We walked barefoot out onto the back deck, then down the long, dark promenade to the even darker beach. I felt my hands shaking at my sides. What the fuck, what the fuck, what the fuck–

"You okay with this?"

I jumped. The whole idea of going to the beach was making me paranoid. It didn't help that the only light paving the way ahead was the moonlight. Dallas stopped walking and turned to me completely, the bottle of whiskey sloshing between our bodies.

"I, uh–yeah. Yes. I'm fine."

He didn't say anything, and I almost missed it, but he held out his free hand. I squinted at it in the darkness, then looked up at his eyes as if I didn't believe what he was doing. His eyes seemed to glow, clear as day from above.

I took his hand. This was going to be the only chance I'd have at doing such a thing, so I figured, Why the hell not?

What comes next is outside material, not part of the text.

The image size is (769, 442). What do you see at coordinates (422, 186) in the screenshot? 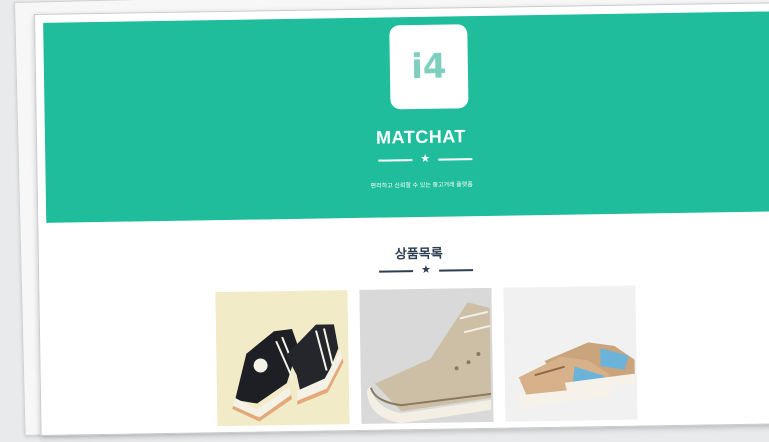
I see `tagline: 편리하고 신뢰할 수 있는 중고거래 플랫폼` at bounding box center [422, 186].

His hand was big and pocketed mine like an oyster and a pearl. I felt warmth flowing from the veins in my palms, through my wrists and up my arms, flooding my entire body in an instant. We walked in a frightening silence until our feet hit sand, and then we walked some more.

Cicadas and frogs orchestrated a shrill background noise as we sat down in the middle of the beach, the cool sand chilling our skin. I stared out at the reflection of the moon on the rippling waves. It made me irrationally angry that something so monstrous could be so beautiful.

"I almost drowned when I was a kid," I said aloud, surprising myself. "It's why I'm afraid of the beach."

Dallas handed me the bottle. "Well, shit."

I lost the bottle cap in the sand moments after opening it. The whiskey was warm in my throat, much like the breeze on my cheeks. It did feel nice out here. It was a vast opposite to the weather in the day: warm instead of hot, cool air blowing across our skin, keeping us at a perfect temperature.

"Do you feel like an asshole now?" I asked jokingly, passing the bottle back. I watched him take a swig, his Adam's apple bobbing as he swallowed.

He sucked air through his teeth as he adjusted to the taste of the alcohol. "Not really. I think it's healthy to face your fears," he said and placed the bottle down in between us, twisting to create a makeshift cup holder in the sand.

"But I didn't want to."

"If you really didn't want to, you wouldn't be sitting here. I didn't make you."

Damn. He was right.

I huffed and bent my knees, leaning my arms on them as I looked out on the horizon. I was surprisingly okay with being out here. I felt almost calm. I glanced from side to side, noting only one other person far down the beach with a flashlight as they walked with their feet in the water.

"Now I just gotta get you in the ocean," Dallas said and I snapped my head towards him. He laughed and leaned back on his hands, ignoring my glare. I took a handful of sand and tossed it on his lap, making him laugh again. "I'm kidding. Sort of."

He better. Because I clearly couldn't say no.